[WHAT TO WORK ON] Your response must be made up of each line in the data below that contains the string "computer".

[Items from a dataset]
=-=-=-=-=
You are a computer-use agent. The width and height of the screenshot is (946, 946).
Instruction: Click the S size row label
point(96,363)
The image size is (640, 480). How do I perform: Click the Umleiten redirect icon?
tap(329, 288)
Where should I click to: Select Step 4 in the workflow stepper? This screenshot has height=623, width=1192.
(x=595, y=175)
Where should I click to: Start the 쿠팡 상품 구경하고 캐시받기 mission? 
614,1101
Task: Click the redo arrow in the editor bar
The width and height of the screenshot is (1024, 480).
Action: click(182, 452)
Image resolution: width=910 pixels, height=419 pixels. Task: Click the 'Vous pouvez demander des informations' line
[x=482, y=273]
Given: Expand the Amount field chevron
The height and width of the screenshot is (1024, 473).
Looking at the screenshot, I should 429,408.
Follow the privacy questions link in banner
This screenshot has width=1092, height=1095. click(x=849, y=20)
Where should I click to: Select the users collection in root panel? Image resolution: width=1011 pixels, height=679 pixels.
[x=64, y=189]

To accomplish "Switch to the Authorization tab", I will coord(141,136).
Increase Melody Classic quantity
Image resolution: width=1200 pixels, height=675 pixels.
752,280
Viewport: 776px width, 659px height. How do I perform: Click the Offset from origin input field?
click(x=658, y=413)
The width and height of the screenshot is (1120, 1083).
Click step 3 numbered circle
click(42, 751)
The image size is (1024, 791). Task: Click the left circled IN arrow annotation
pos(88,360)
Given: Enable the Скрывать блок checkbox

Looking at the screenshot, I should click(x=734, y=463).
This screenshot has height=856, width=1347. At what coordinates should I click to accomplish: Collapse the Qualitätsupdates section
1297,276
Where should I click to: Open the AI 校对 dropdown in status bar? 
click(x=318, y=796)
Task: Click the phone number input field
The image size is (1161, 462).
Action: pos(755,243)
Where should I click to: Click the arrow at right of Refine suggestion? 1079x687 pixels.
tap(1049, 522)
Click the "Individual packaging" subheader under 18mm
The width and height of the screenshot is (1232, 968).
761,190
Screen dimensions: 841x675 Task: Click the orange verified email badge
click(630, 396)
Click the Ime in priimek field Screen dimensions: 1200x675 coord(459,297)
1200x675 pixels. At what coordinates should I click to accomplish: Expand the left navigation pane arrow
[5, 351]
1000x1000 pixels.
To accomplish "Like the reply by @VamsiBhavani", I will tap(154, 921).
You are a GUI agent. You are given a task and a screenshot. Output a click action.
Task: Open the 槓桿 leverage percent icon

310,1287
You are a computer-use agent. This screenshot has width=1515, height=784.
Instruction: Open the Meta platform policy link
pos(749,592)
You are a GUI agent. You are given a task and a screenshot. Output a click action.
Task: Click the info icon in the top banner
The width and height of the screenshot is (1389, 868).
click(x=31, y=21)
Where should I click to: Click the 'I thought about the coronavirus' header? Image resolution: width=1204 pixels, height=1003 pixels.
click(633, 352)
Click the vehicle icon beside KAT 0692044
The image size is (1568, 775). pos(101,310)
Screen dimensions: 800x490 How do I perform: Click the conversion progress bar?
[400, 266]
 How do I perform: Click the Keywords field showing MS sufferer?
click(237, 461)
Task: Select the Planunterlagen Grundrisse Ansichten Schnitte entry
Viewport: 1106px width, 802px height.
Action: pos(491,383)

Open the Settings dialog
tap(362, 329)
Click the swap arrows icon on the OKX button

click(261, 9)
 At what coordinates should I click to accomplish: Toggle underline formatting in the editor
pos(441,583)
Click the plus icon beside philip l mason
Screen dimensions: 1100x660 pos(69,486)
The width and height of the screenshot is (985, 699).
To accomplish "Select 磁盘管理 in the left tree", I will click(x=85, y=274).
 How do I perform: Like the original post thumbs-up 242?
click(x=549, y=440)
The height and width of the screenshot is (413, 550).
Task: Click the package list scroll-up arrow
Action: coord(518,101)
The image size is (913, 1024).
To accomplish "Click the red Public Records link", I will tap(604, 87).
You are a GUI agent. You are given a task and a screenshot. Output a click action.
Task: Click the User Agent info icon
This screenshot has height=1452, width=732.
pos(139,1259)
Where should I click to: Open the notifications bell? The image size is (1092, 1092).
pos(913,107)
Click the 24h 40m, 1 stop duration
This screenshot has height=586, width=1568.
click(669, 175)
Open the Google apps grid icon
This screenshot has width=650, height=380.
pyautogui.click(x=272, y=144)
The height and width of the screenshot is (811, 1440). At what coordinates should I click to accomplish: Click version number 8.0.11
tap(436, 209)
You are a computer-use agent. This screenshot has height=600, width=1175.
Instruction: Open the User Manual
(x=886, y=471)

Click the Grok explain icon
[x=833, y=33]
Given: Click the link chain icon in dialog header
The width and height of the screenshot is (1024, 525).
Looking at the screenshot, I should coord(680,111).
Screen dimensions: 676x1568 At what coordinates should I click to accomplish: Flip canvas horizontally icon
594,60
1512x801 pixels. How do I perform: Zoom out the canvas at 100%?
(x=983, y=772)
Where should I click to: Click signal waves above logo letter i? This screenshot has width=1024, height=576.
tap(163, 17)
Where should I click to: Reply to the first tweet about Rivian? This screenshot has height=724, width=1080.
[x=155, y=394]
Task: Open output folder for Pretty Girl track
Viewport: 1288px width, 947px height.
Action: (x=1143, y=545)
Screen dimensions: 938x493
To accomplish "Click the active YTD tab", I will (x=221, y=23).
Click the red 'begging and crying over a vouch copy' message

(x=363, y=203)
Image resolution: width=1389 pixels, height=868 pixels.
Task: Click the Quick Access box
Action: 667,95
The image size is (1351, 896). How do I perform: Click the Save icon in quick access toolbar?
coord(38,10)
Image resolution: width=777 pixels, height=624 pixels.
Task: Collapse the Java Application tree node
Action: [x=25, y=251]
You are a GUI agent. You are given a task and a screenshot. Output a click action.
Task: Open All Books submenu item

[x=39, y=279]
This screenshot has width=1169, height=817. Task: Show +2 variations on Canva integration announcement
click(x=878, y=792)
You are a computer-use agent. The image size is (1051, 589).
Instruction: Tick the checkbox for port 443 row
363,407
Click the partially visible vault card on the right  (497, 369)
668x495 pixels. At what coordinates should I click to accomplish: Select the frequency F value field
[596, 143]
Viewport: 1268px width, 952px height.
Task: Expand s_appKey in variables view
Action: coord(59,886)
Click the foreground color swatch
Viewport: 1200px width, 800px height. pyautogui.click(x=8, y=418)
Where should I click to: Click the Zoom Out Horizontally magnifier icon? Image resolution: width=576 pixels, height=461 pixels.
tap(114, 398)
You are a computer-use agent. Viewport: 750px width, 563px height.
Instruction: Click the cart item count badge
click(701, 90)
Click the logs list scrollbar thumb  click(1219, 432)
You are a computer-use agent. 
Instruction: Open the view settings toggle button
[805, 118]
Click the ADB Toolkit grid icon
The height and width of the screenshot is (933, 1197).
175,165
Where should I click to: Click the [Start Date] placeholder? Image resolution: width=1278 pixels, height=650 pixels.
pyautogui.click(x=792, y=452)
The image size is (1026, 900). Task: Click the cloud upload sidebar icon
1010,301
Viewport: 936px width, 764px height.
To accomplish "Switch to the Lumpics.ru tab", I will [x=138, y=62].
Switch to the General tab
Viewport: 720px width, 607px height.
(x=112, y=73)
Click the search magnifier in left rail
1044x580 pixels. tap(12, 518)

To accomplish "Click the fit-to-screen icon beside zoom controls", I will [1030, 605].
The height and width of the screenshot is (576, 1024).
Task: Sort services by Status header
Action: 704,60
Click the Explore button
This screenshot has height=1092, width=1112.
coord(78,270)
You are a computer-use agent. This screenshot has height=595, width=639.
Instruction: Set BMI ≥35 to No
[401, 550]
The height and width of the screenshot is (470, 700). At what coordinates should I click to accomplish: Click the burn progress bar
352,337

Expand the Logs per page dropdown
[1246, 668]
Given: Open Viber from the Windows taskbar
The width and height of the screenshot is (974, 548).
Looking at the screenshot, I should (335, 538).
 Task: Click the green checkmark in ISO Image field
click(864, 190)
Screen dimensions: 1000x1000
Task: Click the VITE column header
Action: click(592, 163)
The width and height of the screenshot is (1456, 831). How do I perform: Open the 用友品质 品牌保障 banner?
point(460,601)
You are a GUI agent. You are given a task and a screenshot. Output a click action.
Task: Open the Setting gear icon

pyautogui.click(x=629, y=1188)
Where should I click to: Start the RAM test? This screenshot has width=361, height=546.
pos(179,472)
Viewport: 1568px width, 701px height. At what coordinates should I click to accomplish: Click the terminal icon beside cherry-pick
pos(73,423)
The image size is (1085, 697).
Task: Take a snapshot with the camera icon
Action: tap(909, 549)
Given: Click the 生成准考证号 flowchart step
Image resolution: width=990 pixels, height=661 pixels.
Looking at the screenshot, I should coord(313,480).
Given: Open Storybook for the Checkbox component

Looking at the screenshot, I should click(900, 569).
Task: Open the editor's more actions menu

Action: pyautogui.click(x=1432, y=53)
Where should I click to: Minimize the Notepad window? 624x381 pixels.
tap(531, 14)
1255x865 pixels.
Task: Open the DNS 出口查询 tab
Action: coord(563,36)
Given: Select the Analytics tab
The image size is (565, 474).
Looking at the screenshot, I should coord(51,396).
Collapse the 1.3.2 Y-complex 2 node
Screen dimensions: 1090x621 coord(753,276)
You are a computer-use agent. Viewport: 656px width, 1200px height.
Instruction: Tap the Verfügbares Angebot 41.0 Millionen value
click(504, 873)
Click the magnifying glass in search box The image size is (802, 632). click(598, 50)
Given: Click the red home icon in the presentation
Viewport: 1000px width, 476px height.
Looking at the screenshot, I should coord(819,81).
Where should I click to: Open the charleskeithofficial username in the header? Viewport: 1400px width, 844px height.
=-=-=-=-=
[SOLUTION TO THE PROBLEM]
You are a computer-use agent. The width and height of the screenshot is (946, 946).
You are a computer-use agent. This screenshot has width=1515, height=784.
You are a computer-use agent. This screenshot has height=600, width=1175.
You are a computer-use agent. The image size is (1051, 589).
You are a computer-use agent. Viewport: 750px width, 563px height.
You are a computer-use agent. 
You are a computer-use agent. This screenshot has height=595, width=639.
You are a computer-use agent. Viewport: 656px width, 1200px height.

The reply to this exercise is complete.